> [Records for the exercise]:

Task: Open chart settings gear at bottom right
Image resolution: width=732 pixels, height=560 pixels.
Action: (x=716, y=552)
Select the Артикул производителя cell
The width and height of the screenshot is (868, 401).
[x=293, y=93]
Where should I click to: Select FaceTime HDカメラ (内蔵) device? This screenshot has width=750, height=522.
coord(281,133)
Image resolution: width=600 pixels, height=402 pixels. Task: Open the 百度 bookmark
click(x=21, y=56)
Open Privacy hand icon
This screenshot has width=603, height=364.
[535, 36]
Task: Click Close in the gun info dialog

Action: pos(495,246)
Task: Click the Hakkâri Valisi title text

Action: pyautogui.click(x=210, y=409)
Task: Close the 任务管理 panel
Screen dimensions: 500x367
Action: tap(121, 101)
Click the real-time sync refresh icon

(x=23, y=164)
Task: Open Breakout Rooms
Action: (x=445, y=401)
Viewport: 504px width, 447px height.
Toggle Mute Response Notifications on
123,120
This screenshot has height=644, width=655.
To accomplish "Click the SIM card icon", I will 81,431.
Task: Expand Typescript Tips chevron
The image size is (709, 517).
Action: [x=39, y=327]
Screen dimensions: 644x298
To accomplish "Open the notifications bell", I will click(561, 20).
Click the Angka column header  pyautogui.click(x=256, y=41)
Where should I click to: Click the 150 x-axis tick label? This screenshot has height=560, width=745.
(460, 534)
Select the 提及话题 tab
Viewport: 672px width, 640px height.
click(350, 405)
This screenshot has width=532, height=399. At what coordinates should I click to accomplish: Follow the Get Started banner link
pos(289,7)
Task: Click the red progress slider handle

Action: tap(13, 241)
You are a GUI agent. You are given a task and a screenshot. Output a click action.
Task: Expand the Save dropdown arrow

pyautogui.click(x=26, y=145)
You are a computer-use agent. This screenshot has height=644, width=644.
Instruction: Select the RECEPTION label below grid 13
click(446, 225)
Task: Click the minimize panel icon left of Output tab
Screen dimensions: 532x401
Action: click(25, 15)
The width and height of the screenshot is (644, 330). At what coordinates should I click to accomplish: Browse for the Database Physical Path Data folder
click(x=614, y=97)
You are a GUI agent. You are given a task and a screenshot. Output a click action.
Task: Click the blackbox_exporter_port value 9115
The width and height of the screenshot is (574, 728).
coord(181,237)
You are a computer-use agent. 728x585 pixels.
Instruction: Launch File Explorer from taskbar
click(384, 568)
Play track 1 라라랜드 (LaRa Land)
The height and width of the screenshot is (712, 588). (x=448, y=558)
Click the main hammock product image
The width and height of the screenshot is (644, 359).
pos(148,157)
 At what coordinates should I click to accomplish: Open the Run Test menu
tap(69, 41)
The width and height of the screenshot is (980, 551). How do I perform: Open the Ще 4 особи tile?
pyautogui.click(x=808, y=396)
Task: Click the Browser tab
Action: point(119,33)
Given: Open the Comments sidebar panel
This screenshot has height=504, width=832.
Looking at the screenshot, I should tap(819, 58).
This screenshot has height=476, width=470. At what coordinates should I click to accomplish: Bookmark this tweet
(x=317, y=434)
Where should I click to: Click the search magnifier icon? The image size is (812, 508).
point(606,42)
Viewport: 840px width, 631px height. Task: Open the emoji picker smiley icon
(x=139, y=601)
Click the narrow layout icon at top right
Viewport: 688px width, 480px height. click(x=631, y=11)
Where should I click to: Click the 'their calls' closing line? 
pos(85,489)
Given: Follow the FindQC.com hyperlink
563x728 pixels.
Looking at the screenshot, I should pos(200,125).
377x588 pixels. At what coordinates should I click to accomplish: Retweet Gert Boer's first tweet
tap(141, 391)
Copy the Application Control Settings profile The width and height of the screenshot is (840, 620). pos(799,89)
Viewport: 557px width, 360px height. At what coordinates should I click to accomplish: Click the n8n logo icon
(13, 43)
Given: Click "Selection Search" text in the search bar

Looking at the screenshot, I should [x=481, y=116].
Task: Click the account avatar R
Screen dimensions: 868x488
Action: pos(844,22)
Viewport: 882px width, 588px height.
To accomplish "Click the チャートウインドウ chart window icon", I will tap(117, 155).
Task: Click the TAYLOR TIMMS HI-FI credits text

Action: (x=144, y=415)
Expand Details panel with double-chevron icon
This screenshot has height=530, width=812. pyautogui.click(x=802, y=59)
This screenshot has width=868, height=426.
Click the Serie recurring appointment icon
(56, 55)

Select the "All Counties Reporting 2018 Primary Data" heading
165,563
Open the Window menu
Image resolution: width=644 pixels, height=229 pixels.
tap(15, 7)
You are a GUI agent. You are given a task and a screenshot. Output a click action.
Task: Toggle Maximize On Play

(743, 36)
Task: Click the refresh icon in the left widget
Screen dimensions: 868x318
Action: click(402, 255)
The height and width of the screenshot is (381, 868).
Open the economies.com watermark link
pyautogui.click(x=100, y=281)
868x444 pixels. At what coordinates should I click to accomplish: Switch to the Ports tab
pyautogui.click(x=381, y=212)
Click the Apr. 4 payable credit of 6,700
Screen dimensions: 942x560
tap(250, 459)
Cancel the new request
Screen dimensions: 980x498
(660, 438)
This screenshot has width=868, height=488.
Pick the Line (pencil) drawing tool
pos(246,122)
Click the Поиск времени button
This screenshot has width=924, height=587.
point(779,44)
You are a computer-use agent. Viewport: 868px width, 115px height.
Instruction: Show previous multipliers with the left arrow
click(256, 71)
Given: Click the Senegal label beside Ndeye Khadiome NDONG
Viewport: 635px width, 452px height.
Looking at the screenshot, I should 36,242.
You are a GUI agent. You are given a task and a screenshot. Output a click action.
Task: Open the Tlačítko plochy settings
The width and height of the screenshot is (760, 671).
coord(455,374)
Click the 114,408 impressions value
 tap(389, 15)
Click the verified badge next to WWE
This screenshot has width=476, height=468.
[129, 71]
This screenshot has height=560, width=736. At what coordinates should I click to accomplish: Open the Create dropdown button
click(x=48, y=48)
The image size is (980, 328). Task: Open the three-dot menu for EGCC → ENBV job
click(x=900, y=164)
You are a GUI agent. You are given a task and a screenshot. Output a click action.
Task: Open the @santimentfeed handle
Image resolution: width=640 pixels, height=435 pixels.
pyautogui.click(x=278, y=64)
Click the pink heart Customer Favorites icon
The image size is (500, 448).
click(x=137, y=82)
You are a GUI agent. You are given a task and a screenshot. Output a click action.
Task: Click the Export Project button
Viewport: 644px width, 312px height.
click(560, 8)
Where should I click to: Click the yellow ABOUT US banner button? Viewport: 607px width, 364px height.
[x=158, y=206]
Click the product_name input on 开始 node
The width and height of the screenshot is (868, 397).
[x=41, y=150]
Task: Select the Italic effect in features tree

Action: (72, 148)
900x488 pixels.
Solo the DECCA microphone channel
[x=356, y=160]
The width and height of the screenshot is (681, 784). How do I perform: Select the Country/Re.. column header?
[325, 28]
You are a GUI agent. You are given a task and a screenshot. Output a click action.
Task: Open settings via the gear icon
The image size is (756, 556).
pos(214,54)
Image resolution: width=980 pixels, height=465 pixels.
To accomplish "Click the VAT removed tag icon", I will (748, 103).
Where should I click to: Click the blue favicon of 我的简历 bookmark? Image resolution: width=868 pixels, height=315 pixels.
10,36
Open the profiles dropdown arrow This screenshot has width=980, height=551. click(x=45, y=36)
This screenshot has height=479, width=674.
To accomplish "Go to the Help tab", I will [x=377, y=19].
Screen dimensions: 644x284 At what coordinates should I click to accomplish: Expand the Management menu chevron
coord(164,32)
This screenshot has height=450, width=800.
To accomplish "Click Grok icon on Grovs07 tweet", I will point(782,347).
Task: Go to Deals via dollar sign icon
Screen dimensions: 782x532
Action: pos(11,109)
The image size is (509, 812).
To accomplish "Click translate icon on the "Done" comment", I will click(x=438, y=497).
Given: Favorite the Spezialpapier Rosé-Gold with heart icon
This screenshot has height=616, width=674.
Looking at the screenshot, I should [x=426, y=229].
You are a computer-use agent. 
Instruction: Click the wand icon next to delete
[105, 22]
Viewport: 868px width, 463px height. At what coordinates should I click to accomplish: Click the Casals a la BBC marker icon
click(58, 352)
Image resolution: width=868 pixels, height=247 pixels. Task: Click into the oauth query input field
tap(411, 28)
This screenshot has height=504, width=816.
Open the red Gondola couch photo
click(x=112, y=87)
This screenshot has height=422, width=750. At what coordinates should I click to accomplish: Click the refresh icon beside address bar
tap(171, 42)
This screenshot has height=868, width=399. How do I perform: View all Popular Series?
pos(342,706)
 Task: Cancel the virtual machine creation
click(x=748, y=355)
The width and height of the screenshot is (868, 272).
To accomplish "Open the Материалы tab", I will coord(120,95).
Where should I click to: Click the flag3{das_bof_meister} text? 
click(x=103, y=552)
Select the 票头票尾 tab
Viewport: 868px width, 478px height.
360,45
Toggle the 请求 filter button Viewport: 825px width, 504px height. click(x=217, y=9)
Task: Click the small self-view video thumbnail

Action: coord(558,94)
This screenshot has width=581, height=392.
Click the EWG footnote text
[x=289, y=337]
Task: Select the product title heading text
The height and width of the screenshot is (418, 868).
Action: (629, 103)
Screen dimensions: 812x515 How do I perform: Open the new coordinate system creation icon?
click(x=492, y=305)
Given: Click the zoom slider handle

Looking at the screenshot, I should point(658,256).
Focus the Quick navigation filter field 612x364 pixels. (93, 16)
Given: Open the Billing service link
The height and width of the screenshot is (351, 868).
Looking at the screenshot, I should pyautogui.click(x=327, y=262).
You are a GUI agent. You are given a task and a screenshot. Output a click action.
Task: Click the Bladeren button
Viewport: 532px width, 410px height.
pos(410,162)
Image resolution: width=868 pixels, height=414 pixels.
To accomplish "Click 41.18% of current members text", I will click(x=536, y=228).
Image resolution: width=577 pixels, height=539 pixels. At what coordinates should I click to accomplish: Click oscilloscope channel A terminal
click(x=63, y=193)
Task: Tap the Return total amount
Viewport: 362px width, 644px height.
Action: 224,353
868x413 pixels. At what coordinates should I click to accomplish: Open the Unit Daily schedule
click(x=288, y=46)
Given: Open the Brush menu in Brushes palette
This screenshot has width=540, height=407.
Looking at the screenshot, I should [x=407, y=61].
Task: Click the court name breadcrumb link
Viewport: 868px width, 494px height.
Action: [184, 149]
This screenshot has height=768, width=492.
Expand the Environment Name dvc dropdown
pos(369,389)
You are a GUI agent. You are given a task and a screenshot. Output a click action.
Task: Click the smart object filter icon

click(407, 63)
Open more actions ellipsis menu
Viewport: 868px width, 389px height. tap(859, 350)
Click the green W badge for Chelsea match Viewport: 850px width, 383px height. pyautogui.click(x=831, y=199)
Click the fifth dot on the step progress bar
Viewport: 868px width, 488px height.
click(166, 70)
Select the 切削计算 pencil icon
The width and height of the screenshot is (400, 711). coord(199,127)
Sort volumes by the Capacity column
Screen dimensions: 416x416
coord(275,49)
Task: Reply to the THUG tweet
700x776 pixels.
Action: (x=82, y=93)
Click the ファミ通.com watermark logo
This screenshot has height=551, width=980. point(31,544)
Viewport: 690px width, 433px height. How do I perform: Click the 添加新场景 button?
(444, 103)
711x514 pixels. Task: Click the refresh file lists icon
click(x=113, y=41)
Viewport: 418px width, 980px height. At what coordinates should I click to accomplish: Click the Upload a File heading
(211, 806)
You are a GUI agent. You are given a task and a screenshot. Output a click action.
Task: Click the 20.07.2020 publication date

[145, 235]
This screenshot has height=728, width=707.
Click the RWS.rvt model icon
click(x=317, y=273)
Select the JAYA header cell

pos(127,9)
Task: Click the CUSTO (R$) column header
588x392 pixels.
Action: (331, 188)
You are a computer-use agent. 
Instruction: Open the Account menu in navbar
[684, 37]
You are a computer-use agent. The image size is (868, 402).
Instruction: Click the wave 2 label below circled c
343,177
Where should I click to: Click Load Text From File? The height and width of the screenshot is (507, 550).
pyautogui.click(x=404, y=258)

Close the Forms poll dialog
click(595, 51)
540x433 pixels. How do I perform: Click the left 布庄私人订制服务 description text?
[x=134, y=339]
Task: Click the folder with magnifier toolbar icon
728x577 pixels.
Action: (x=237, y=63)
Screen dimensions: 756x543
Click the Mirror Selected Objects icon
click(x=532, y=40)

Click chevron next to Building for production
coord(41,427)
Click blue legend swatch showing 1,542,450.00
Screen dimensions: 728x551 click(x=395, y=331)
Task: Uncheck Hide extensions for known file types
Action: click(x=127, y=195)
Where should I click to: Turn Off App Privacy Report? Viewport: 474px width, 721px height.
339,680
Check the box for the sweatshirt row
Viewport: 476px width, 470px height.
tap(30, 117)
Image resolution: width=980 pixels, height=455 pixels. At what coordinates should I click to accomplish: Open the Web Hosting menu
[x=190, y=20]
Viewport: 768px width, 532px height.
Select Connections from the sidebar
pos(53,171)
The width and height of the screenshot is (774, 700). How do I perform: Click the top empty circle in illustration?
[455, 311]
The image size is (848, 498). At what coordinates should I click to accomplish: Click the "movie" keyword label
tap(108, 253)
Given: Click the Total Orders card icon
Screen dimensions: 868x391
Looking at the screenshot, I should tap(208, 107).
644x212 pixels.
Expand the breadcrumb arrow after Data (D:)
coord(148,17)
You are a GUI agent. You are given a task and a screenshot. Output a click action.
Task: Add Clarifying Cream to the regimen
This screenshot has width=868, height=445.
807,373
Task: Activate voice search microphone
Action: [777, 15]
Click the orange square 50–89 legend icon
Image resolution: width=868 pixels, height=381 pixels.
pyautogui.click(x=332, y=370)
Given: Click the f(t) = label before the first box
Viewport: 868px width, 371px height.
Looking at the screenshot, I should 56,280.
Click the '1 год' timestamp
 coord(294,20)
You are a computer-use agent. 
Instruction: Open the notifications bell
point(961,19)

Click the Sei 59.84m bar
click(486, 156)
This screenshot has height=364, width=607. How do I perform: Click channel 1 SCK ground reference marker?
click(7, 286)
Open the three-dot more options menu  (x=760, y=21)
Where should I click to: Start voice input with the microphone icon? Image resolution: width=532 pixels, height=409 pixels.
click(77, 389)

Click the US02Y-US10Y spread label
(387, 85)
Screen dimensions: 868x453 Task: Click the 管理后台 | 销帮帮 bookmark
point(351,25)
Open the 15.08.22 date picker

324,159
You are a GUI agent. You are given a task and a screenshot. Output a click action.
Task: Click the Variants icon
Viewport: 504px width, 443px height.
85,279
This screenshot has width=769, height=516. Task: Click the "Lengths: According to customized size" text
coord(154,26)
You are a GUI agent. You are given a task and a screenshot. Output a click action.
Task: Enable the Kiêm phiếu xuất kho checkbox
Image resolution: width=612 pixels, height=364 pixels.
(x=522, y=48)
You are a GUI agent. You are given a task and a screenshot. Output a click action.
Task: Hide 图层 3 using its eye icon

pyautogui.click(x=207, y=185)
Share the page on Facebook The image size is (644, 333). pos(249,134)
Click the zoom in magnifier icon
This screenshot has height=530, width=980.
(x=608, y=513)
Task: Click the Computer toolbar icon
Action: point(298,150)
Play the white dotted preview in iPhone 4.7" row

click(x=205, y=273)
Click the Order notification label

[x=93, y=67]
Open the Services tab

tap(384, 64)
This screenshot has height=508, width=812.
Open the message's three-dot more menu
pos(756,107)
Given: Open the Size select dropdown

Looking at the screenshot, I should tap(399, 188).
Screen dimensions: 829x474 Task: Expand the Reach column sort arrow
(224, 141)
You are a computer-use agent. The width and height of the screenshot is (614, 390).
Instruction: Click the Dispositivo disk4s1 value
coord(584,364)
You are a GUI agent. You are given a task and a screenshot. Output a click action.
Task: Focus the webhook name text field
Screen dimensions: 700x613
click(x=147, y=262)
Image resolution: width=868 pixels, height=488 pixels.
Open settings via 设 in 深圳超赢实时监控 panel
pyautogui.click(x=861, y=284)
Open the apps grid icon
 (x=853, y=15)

> [Exercise instructions]:
From the listing above, give the number of lines in which the word "chart" occurs, and nothing else.

> [Task response]:
2